Variation in the spatial patterns of grapevines with esca symptoms among vineyards could be attributed to different environments, which are often related to the vineyard's age. For example, in young vineyards, a random pattern of infection could be explained by primary inoculum (i.e. infected grafts or cuttings and airborne spores). Once primary infections are established, the spread of secondary inoculum (i.e. splash-borne conidia, cultural practices) could then produce an aggregated pattern.
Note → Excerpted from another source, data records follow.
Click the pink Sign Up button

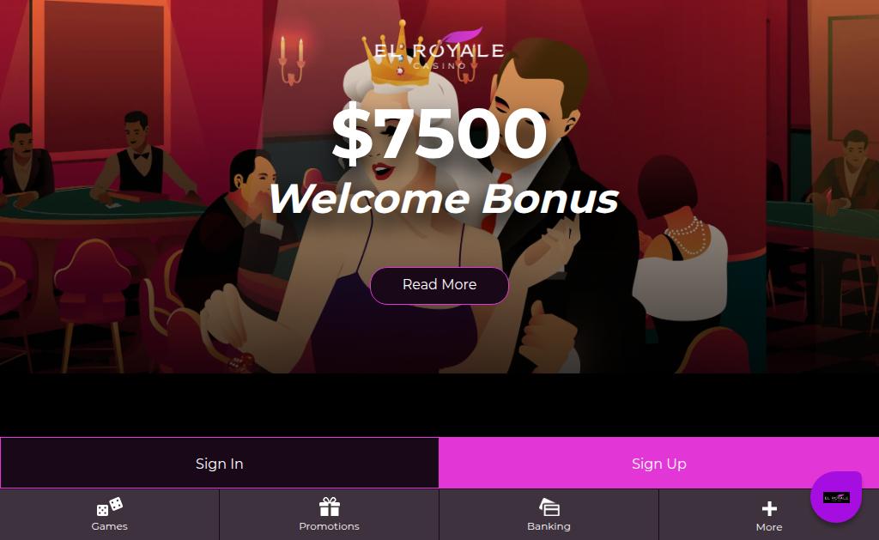coord(658,464)
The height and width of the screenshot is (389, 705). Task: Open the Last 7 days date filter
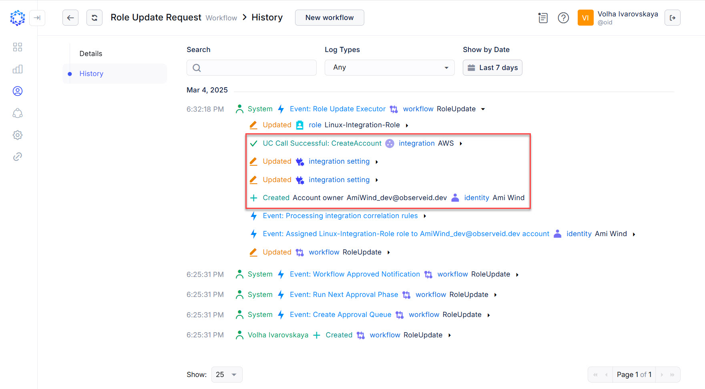point(492,68)
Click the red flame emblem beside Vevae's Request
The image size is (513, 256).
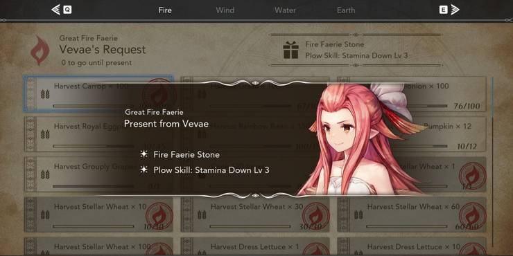click(x=40, y=51)
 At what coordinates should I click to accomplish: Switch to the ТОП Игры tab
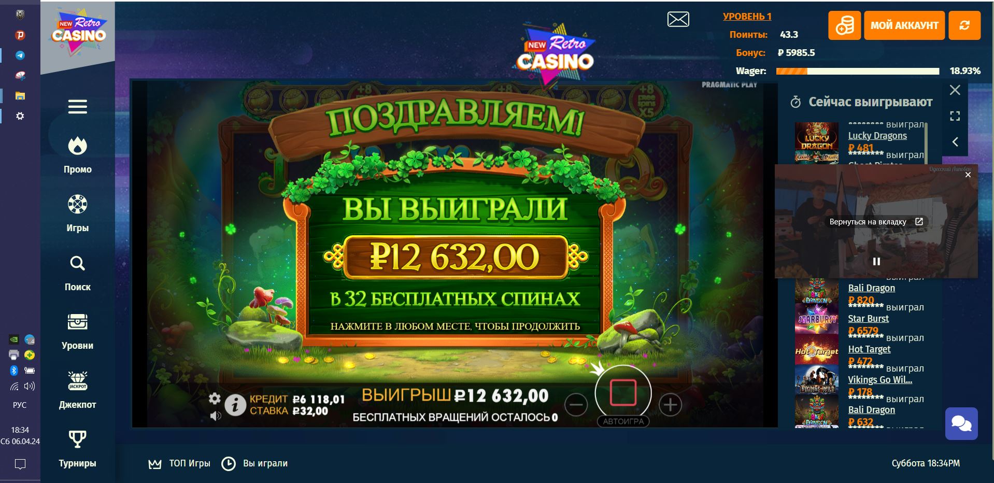[179, 463]
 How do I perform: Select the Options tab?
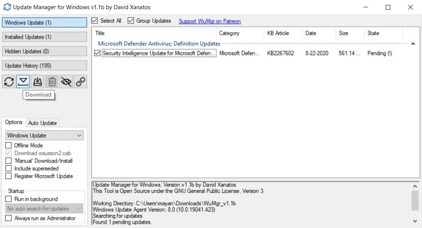[x=14, y=122]
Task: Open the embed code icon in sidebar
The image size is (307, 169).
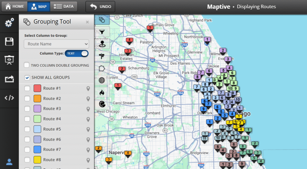Action: coord(9,98)
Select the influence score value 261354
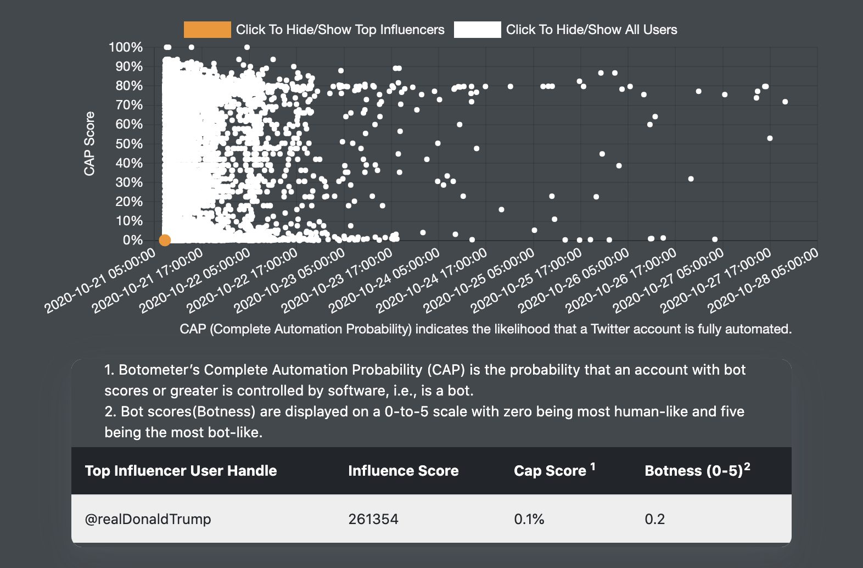The width and height of the screenshot is (863, 568). click(373, 519)
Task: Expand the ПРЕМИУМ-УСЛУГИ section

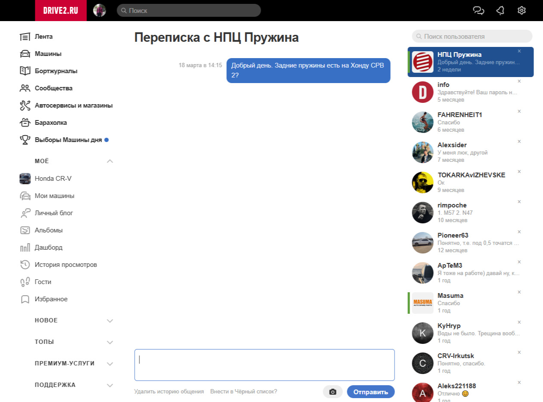Action: pos(110,364)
Data collection may also contribute to incongruent reports in the literature, as discontinuity in the appearance of symptoms precludes the evaluation of the true incidence and spread of affected plants. This is particularly true when symptom assessments begin after vineyards are mature.
For all of these reasons, this study investigated the onset of esca symptoms in a newly planted vineyard. The spread of symptoms was evaluated through space and time, beginning the year after planting and continuing over the next consecutive years. The analyses focused on identifying the process responsible for the secondary spread of esca. Different symptom distribution patterns were compared using hierarchical Bayesian spatiotemporal models, and the parameters were estimated via Monte Carlo Markov chain (MCMC) algorithms. Bayesian techniques combined with MCMC algorithms allowed for a unified inference approach. Indeed, once MCMC samples from the posterior distribution are drawn, the same procedure can be followed to answer almost every question. However, frequentist approaches are less flexible and often require asymptotic approximations or ad hoc procedures. As an example, based on the MCMC output presented in the results section, a method is proposed for assessing the contributions of different sources of variability to the spread of esca.